Reproduce word for word the stretch of the data from the line containing "This screenshot has width=761, height=457." through the end of the data. Omit the pictures.

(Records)
====
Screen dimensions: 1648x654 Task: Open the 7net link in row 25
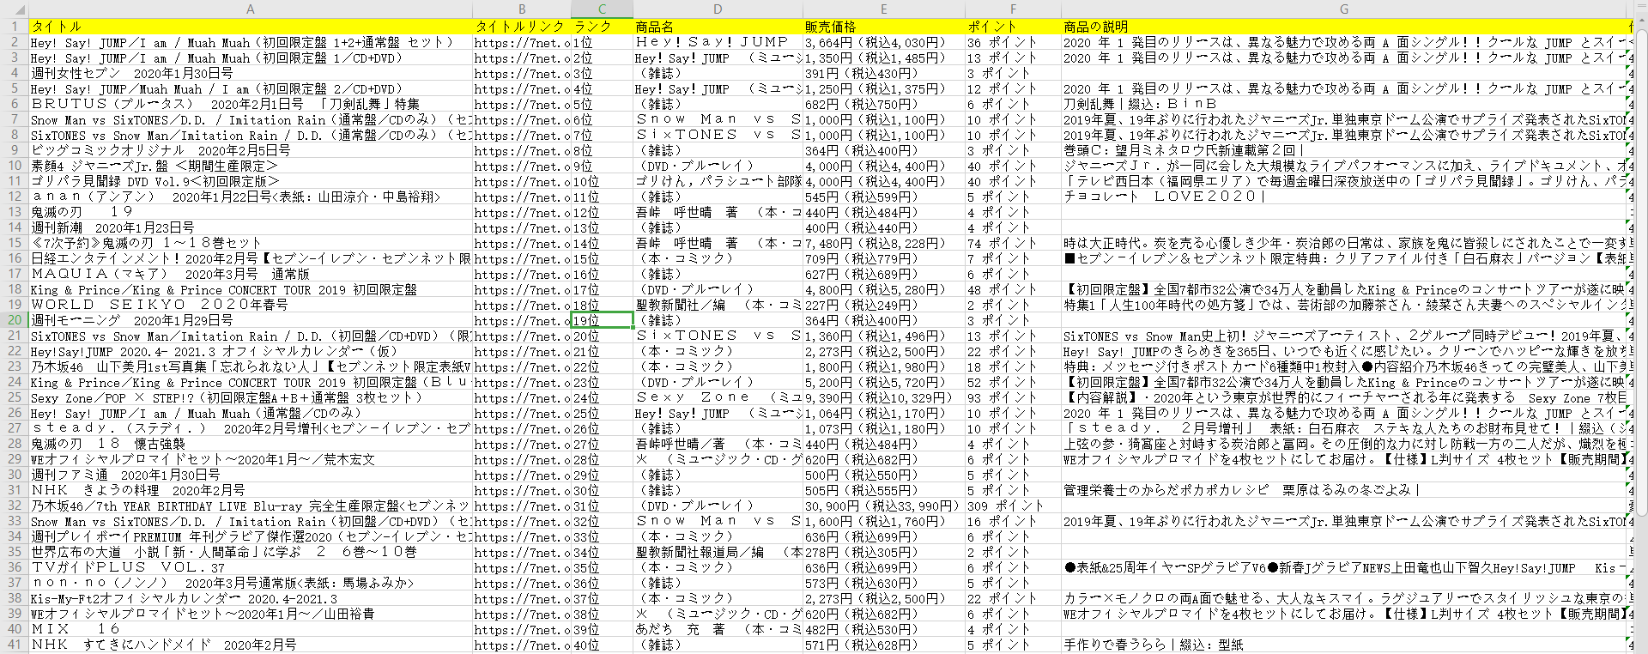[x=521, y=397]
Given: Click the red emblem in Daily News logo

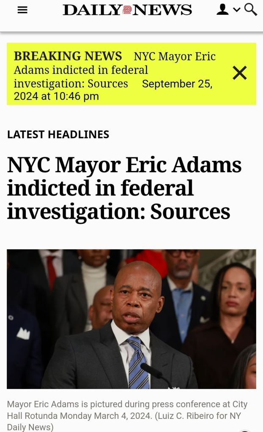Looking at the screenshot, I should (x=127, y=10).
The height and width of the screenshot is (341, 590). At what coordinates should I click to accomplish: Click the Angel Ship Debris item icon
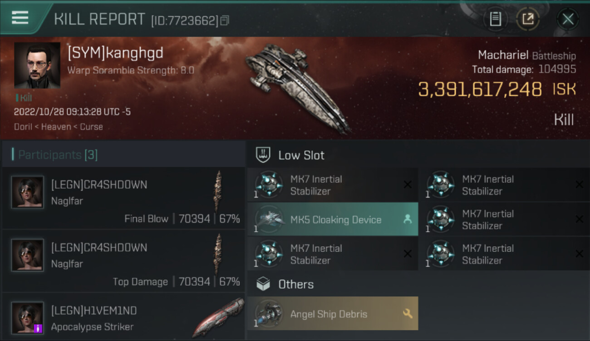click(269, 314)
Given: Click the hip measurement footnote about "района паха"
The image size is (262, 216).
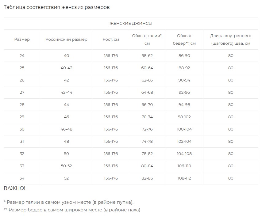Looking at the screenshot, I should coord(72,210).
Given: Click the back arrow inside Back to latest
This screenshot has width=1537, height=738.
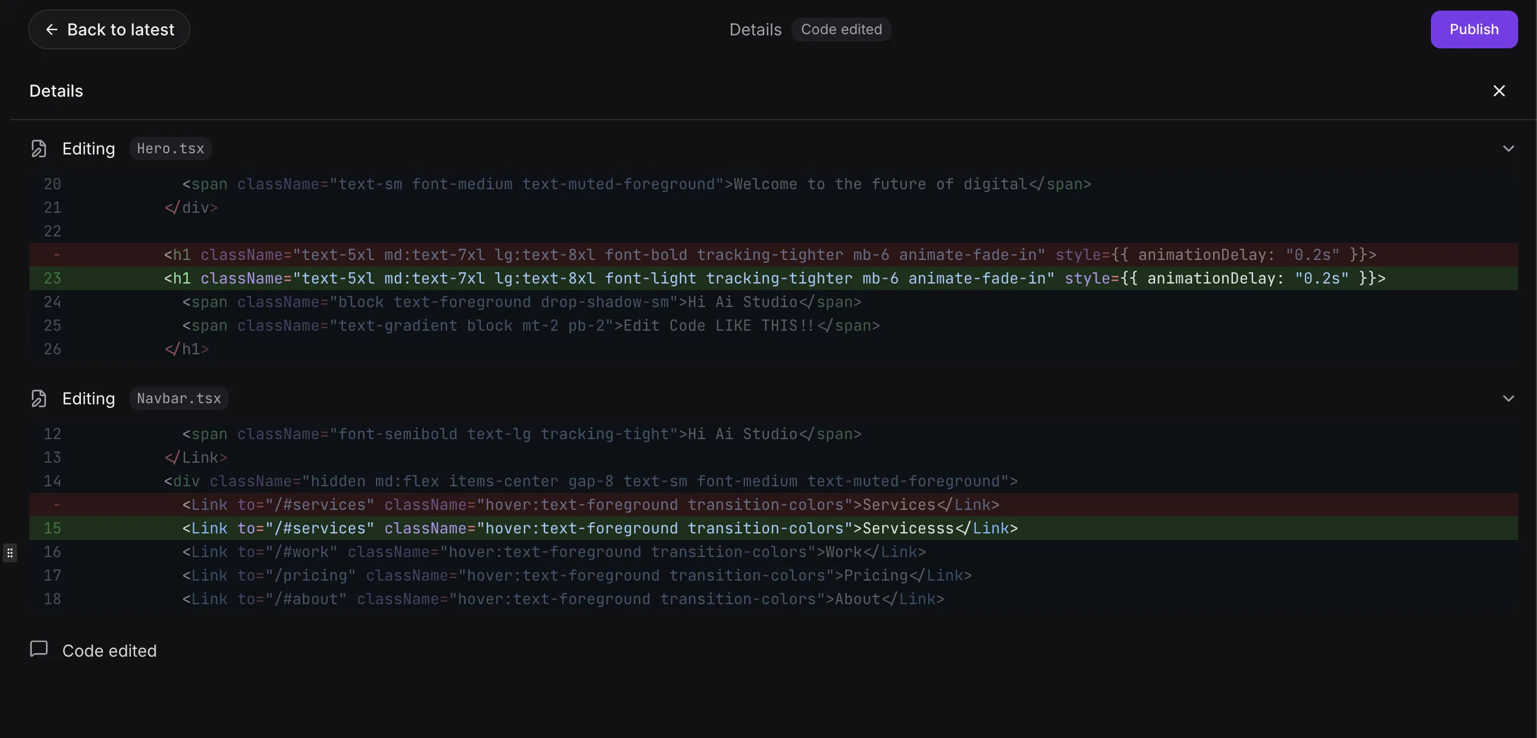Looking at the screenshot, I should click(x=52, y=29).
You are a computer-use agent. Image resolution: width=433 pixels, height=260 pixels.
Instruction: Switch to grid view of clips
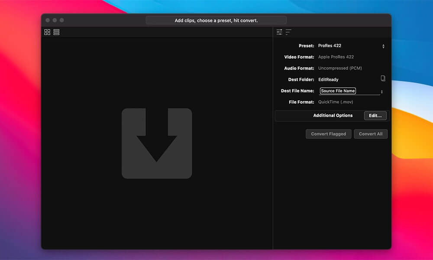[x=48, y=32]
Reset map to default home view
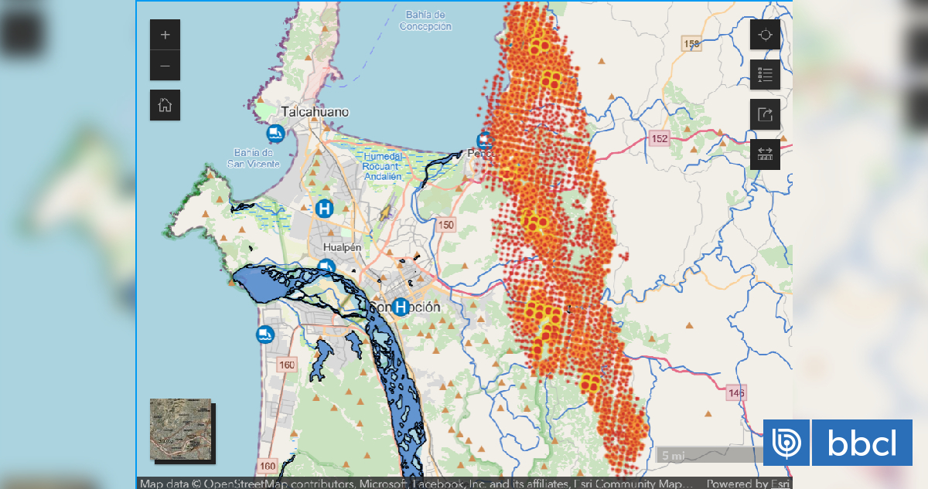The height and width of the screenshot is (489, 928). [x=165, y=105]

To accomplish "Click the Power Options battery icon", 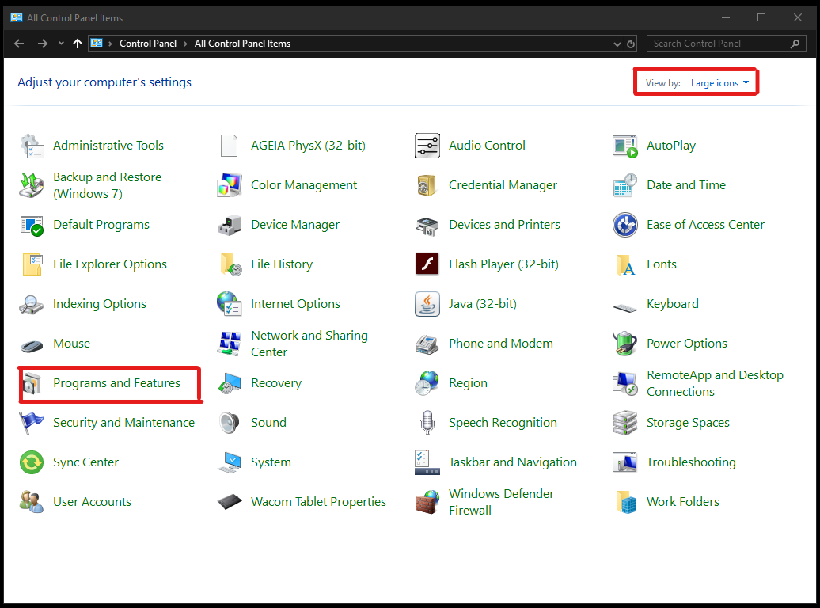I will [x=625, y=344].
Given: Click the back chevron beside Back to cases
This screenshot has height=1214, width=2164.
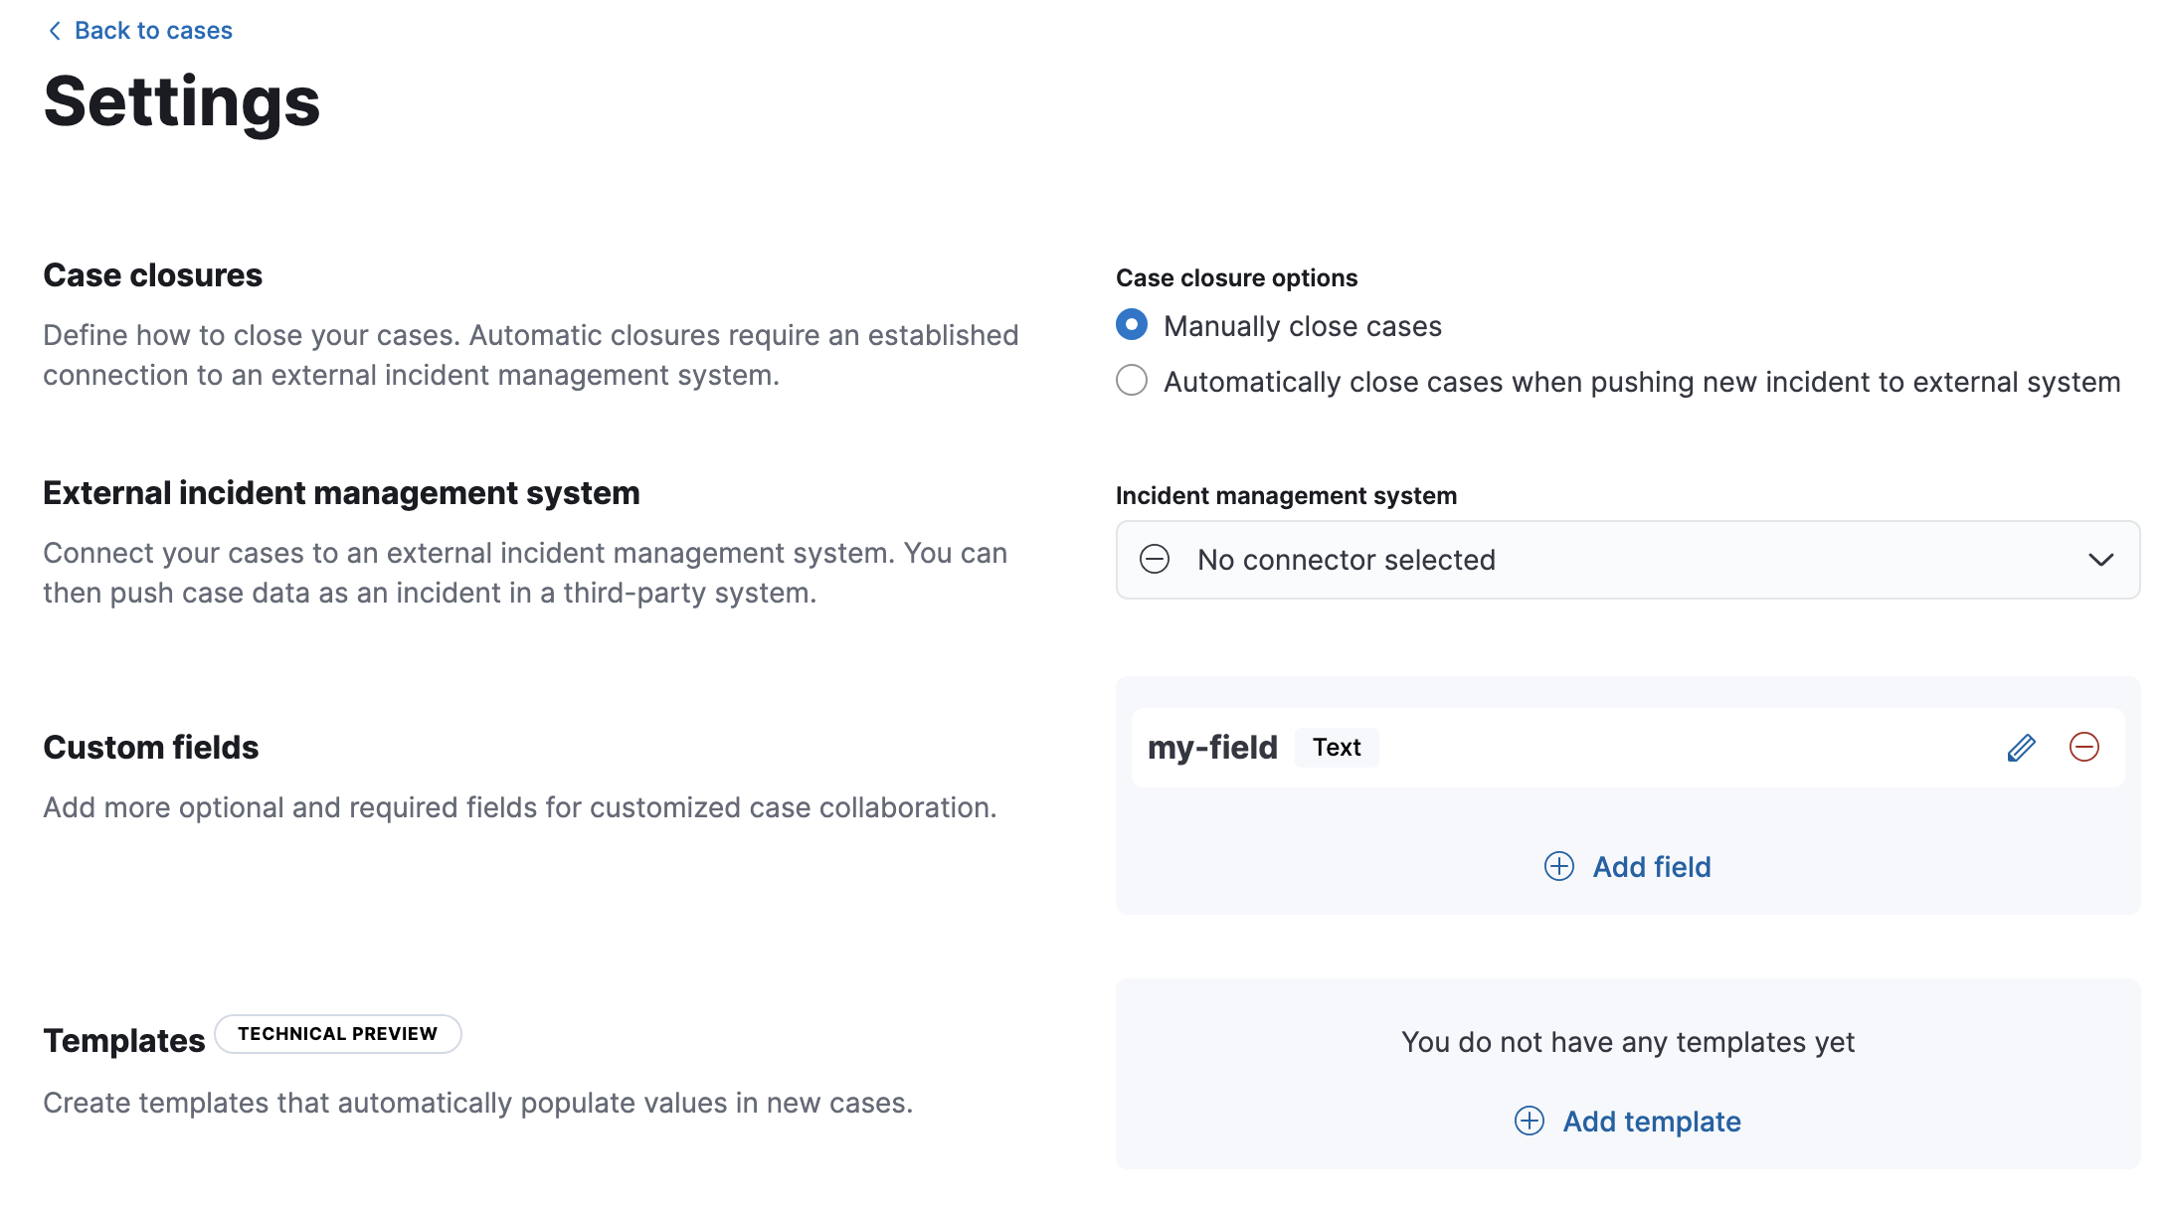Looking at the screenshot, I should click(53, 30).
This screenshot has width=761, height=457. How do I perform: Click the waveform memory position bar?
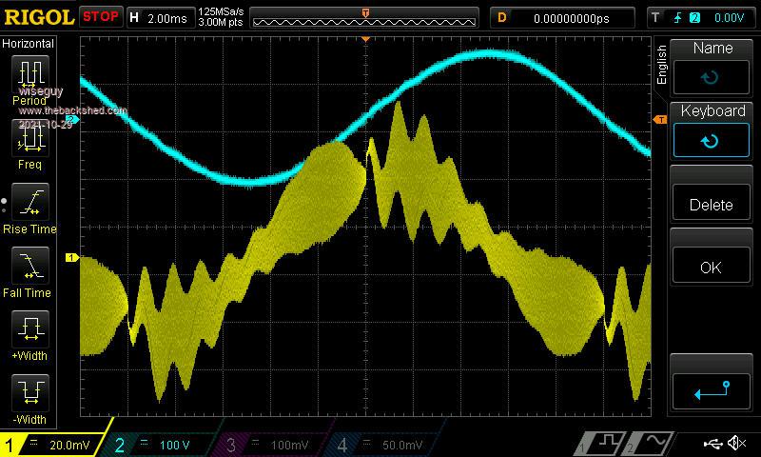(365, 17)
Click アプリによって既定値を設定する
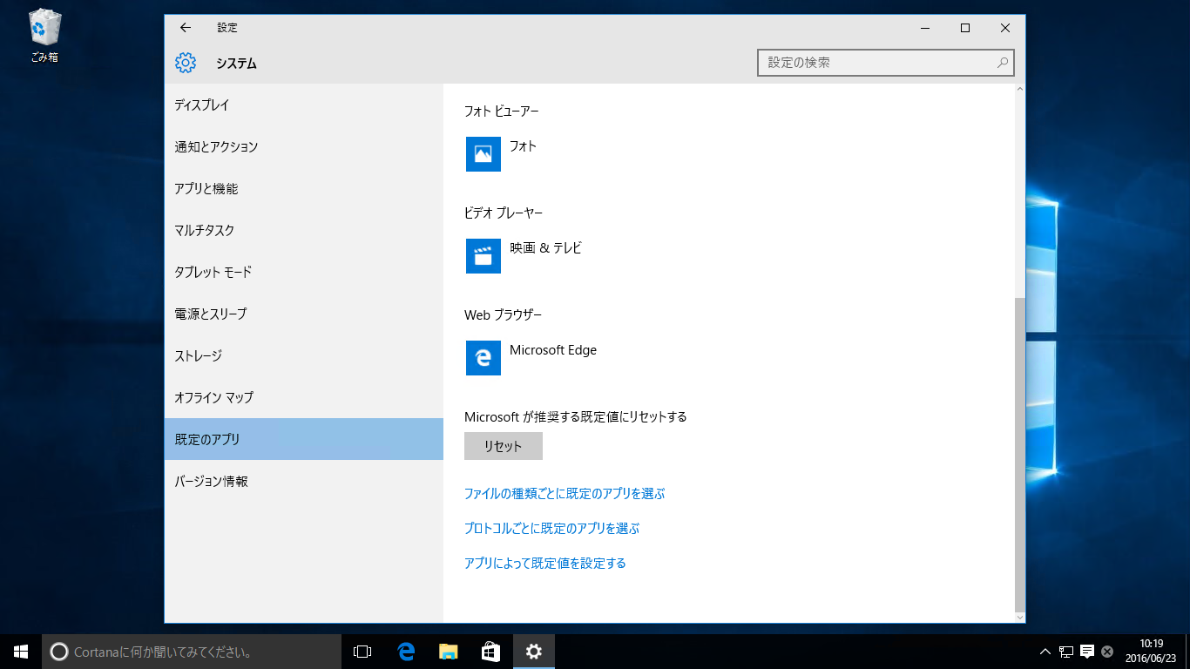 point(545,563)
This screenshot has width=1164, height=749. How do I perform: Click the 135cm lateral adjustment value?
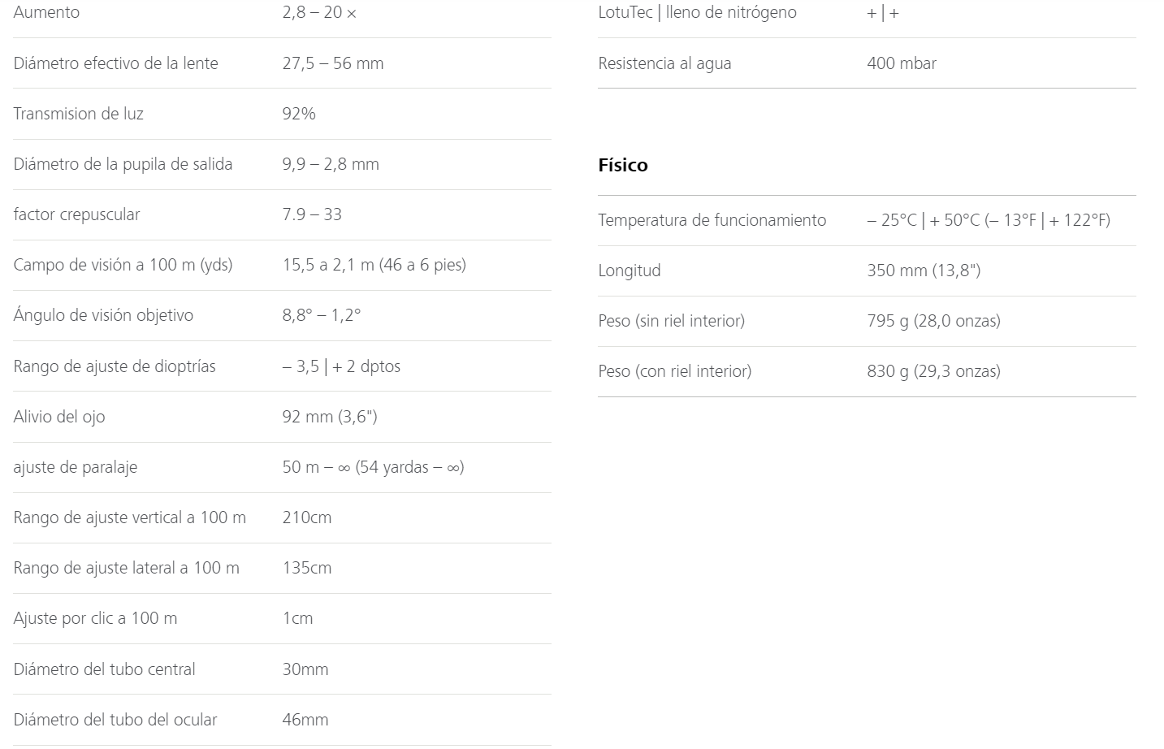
====
▸ **Right answer**
This screenshot has width=761, height=457. How do I perform: Click the waveform memory position bar?
(365, 17)
Click アプリによって既定値を設定する
 point(545,563)
This screenshot has width=1164, height=749. How do I perform: Click the 135cm lateral adjustment value?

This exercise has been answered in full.